SSDs in the Data center - Zift Solutions

White Paper:

SSDs in the data center Managing High-Value Data With SSDs in the Mix

introduction: What the Data Lake Really Looks Like We don’t create and operate data centers just to proclaim we can store lots of data. We own the process of acquiring, formatting, merging, safekeeping, and analyzing the flow of information – and enabling decisions based on it. Choosing a solid-state drive (SSD) as part of the data center mix hinges on a new idea: highvalue data. When viewing data solely as a long-term commodity for storage, enterprise hard disk drives (HDDs) form a viable solution. They continue to deliver value where the important metrics are density and cost per gigabyte. HDDs also offer a high mean-time-betweenfailure (MTBF) and longevity of storage. Once the mechanics of platter rotation and actuator arm speed are set, an interface chosen and capacity determined, there isn’t much else left to chance. For massive volumes of data in infrequently accessed parts of the “data lake,” HDDs are well suited. Predictability and reliability of mature HDD technology translates to reduced risk. However, large volumes of long life data are only part of the equation. The rise of personal, mobile, social and cloud computing means real-time response has become a key determining factor. Customer satisfaction relies on handling incoming data and requests quickly, accurately, and securely. In analytics operating on data streams, small performance differences can affect outcomes significantly.
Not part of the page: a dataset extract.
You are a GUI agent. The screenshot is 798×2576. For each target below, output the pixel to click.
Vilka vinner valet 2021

Faster response brings tiered IT architecture. Data no longer resides solely at Tier 3, the storage layer; instead, transactional data spreads across the enterprise. High-value data generally is taken in from Tier 1 presentation and aggregation layers, and created in Tier 2 application layers. It may be transient, lasting only while a user session is in progress, a sensor is active, or a particular condition arises. SSDs deliver blistering transactional performance, shaming HDDs in benchmarks measuring I/O operations per second (IOPS). Performance is not the only consideration for processing high-value data. IDC defines what they call “target rich” data, which they estimate will grow to about 11% of the data lake within five years, against five criteria:1 Easy to access: is it connected, or locked in particular subsystems? Real-time: is it available for decisions in a timely manner? Footprint: does it affect a lot of people, inside or outside the organization?
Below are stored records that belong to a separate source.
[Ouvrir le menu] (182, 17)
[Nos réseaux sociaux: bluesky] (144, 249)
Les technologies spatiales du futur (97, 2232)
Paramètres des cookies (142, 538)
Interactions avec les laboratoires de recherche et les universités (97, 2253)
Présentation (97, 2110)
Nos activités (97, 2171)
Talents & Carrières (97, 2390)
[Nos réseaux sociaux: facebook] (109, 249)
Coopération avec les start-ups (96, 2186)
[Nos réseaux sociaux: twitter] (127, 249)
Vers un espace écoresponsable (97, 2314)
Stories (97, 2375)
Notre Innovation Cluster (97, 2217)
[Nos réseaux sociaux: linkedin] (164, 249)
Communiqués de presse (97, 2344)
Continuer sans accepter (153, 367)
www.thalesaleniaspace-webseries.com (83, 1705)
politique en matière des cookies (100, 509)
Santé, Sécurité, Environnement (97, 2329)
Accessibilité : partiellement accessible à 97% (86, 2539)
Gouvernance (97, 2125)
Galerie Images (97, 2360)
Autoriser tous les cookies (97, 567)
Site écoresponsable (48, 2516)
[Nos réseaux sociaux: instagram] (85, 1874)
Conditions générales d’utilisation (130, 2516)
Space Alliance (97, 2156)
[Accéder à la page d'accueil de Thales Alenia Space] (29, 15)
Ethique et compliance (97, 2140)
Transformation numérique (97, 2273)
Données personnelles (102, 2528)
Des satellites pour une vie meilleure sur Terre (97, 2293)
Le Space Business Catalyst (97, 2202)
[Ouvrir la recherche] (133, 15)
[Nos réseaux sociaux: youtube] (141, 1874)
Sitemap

Transformative: could it, analyzed and actioned, change things? Synergistic: is there more than one of these dimensions at work? Instead of nebulous depths of “big data,” we now have a manageable region of interest. High-value data usually means fast access, but it also means reliable access over any conditions including traffic variety, congestion, integrity through temporary loss of power and long-term endurance. These parameters suggest the necessity for a specific SSD class – the data center SSD – for operations in and around high-value data. Choosing the right SSD for an application calls for several pieces of insight. First, there is understanding the difference between client and data center models. Next is seeing how the real-world use case shapes up compared to synthetic benchmarks. Finally, recognizing the characteristics of flash memory and other technology inside SSDs reveals the attributes needed to handle high-value data effectively.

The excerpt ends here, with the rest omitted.